- _Vorgegebener Text_:
::::::::::

Pulverfass Südostasien: Vom Tempelstreit zum offenen Krieg
Südostasien blickt auf einen neuen, gefährlichen Krisenherd. An der Grenze zwischen den beiden ASEAN-Mitgliedsstaaten Thailand und Kambodscha ist ein lange schwelender Territorialkonflikt zu einem offenen Krieg eskaliert. Innerhalb der letzten 48 Stunden entwickelte sich die Lage von einem diplomatischen Eklat zu schweren militärischen Auseinandersetzungen, bei denen Raketenwerfer, Artillerie und sogar F-16-Kampfflugzeuge der thailändischen Luftwaffe zum Einsatz kamen.
Auslöser war eine Landminenexplosion, die fünf thailändische Soldaten verletzte, doch die Wurzeln des Konflikts reichen über ein Jahrhundert zurück und werden durch die aktuelle politische Fragilität in beiden Hauptstädten massiv befeuert. Die Folge ist eine schwere humanitäre Krise und ein diplomatischer Kollaps, der die Stabilität der gesamten Region bedroht.

::::::::::

- _Datenauszug_:
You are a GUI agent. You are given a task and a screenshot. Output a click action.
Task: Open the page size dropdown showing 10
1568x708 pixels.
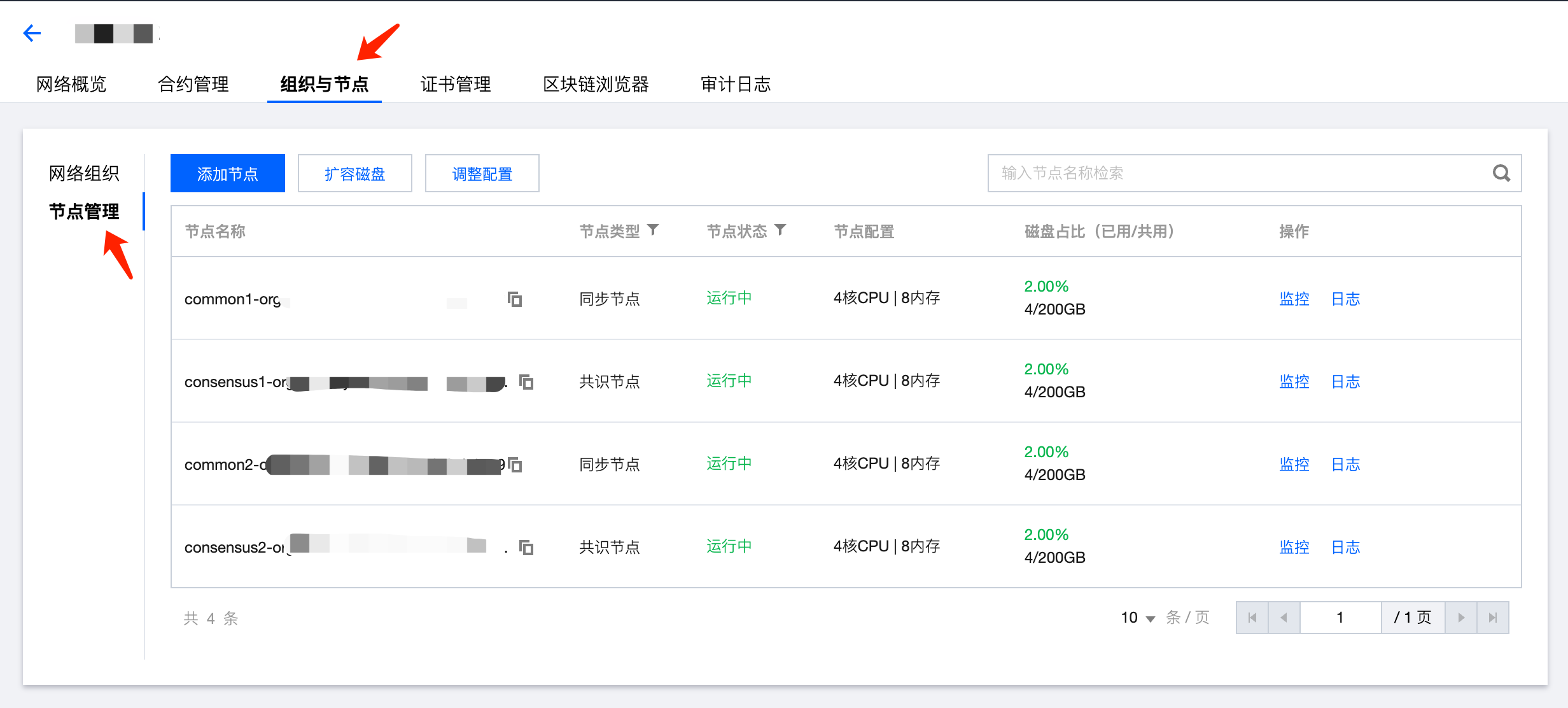[1137, 617]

::::::::::

- _Die Aufgaben_:
1. Übernehmen Sie aus dem Text über den Grenzkonflikt zwischen Thailand und Kambodscha wortgetreu die Stelle von "Auslöser war eine" bis einschließlich "gesamten Region bedroht.".
2. Führen Sie den Text über den Grenzkonflikt zwischen Thailand und Kambodscha im Anschluss an seinen letzten Satz weiter.

- _Lösungen_:
1.
Auslöser war eine Landminenexplosion, die fünf thailändische Soldaten verletzte, doch die Wurzeln des Konflikts reichen über ein Jahrhundert zurück und werden durch die aktuelle politische Fragilität in beiden Hauptstädten massiv befeuert. Die Folge ist eine schwere humanitäre Krise und ein diplomatischer Kollaps, der die Stabilität der gesamten Region bedroht.

2.
Ein historischer Konflikt als Zündschnur
Das Epizentrum des Streits ist der Tempel Preah Vihear, ein Meisterwerk der Khmer-Architektur aus dem 11. Jahrhundert, das auf einer Klippe im Dangrek-Gebirge thront. Die Ursprünge des Disputs liegen in einer von französischen Kolonialbehörden 1907 gezeichneten Karte, die die Grenze entlang einer Wasserscheide festlegte – eine Grenzziehung, die Thailand (damals Siam) als fehlerhaft und nie formell akzeptiert betrachtet.
Im Jahr 1962 entschied der Internationale Gerichtshof (IGH), dass die Souveränität über den Tempel selbst bei Kambodscha liegt, eine Entscheidung, die in Thailand bis heute als nationale Wunde empfunden wird. Entscheidend war jedoch, dass das Gericht nicht über das gesamte umliegende, 4,6 Quadratkilometer große Gebiet urteilte, was eine gefährliche Zweideutigkeit hinterließ. Die Spannungen flammten erneut auf, als Kambodscha den Tempel 2008 erfolgreich als UNESCO-Weltkulturerbe registrieren ließ, was 2011 zu schweren bewaffneten Auseinandersetzungen führte. Eine erneute Klarstellung des IGH im Jahr 2013, die auch den Felsvorsprung des Tempels Kambodscha zusprach, konnte den tief verwurzelten Nationalismus auf beiden Seiten nicht besänftigen.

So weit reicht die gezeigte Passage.